Alarm bells went off in my head, wailing, Danger danger danger! My alarm bells were not to be taken lightly.

Was it possible that Dr. Williams was a whitecoat?

“Actually, I feel a bit sick,” I said brusquely. “Come on, Dylan. Iggy!”

Iggy twitched on his stool and turned in the direction of my voice.

“C’mon, Ig,” I repeated, ignoring Dylan’s curious glance. “Time to go.”

“Max, the boys seem fine,” Dr. Williams said. Concerned or threatening, concerned or threatening? It was a question I had to ask myself way too often.

“No, I feel sick, too,” Dylan said. Good boy.

Iggy wove through the maze of lab tables. “Gonna barf,” he informed Dr. Williams. “Gotta go.”

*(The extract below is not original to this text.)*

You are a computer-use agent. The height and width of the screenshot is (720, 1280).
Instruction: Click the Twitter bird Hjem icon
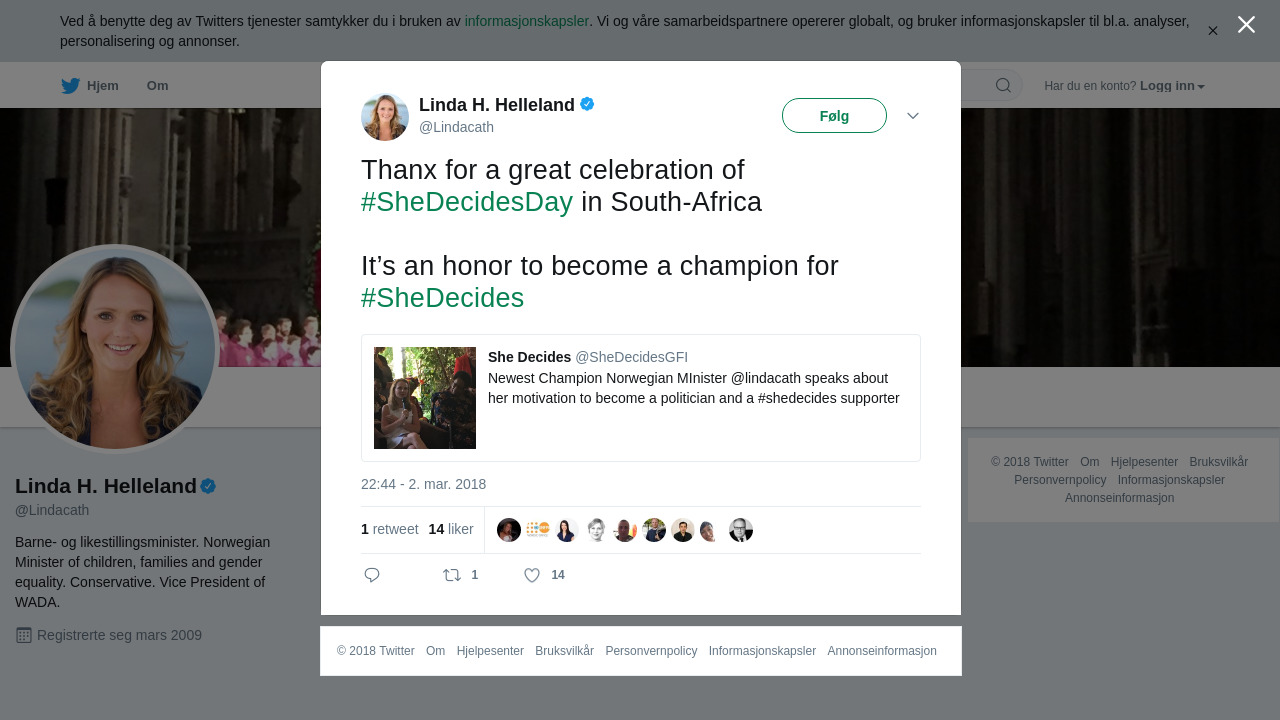point(71,86)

I strode toward the door, itching to hightail it out of there.

“Oh, no, you don’t, Maximum,” said Dr. Williams in a steely voice.

And here we go. I sighed.

I leaned forward onto the balls of my feet, ready to spring into action. Dylan moved ever so slightly, placing himself a bit in front of me and in a good fight position. I felt Iggy tense up. Tapping his forearm twice, I breathed, “Little over six feet. Bit of a belly. Dead center.” Nobody but Iggy—and maybe Dylan—would be able to hear me. Ig inclined his chin the tiniest bit. He understood.

Dr. Williams shuffled past the cardboard box of chicken bags to his desk, where he brought out some Post-its and started scribbling. I watched him the entire time. If he charged, I’d drag Iggy and Dylan to the left, roll over the empty lab table, and shoot out the door. If he yanked a gun out of his geeky teacher pants, we’d dive behind the table, chuck some scalpels for good luck, and then shoot out the door.

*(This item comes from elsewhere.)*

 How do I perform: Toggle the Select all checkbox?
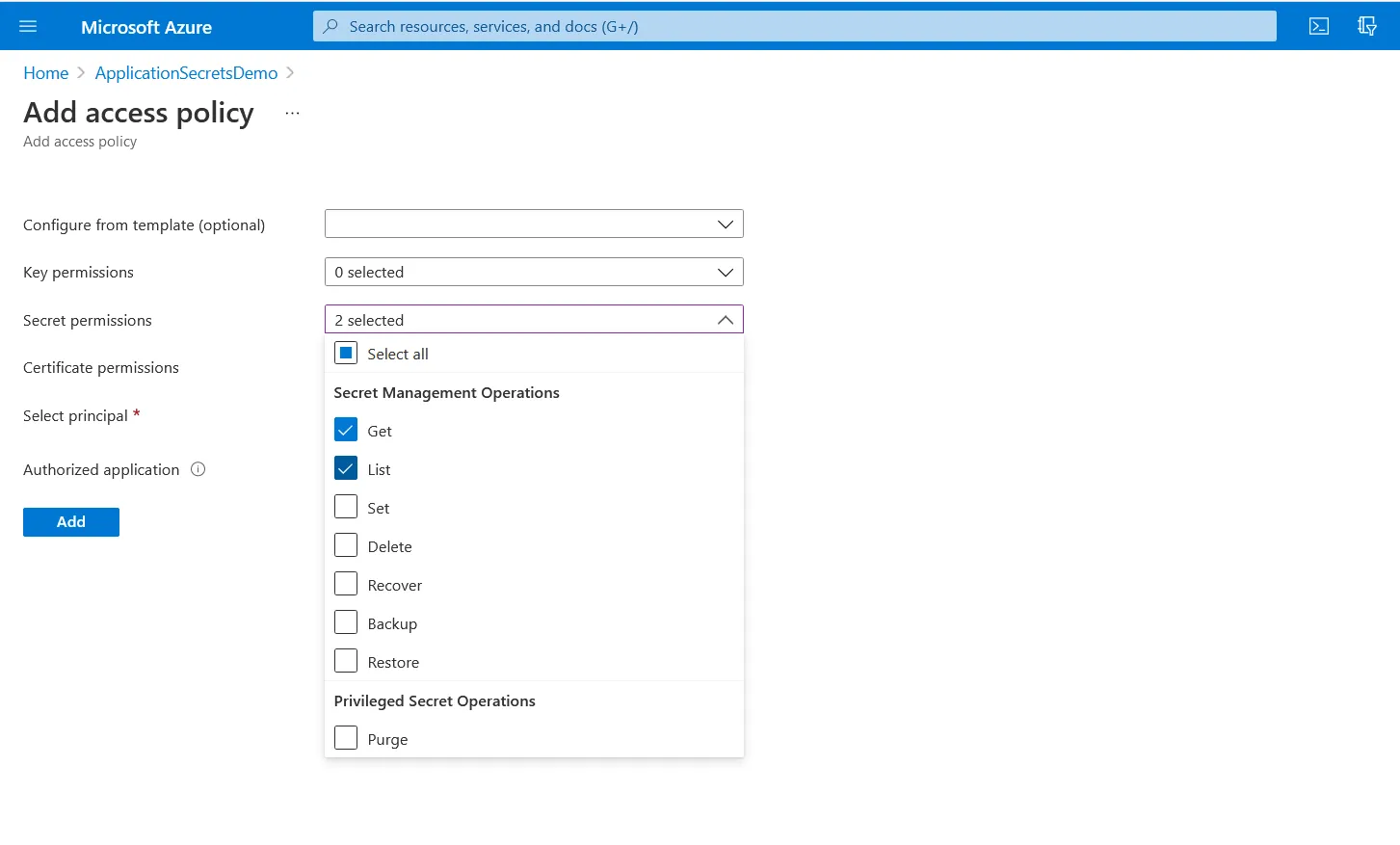tap(345, 353)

“So what’s the story, Doctor?” I asked Dr. Williams, crossing my arms. Everyone in the classroom was staring at us now. “Wait, I know—your plan is to make my life miserable? Or possibly destroy us?”

Dr. Williams smiled thinly. “What do you mean, Max? I just don’t want you to get in trouble for walking out of class.” He held out three hall passes.

Well, that was… unexpected. I narrowed my eyes at him, but he didn’t falter.

“Let’s go, boys.” I shrugged and took the passes, and we walked out of the classroom.

My alarm bells never stopped ringing.

21

“MAX’S LIFE IS in danger.”

Dylan’s breath quickened. Okay, now Dr. Williams had his attention.

“But you can keep her safe, Dylan. All you have to do is cooperate with us.”

After they’d fled the disastrous dissection lab, Dylan had realized that he’d left one of his textbooks behind, so he had gone back to get it.

Big mistake.

The other students were already gone, leaving only the biology teacher behind. Now Dylan was alone in the lab with him and the chicken carcasses, and it looked like he was, as Max would say, in deep, deep sneakers.

Dylan leaned against the table and frowned at the teacher. “What do you want?” he said in a hostile voice he hoped sounded as tough as Max’s. He fingered a scalpel that one of the other kids had left behind, but it didn’t make him feel any more secure.

Dr. Williams smiled, making wrinkles appear around his mouth. “I’m not your enemy, Dylan. I have vital information for you, straight from Dr. Gunther-Hagen himself.”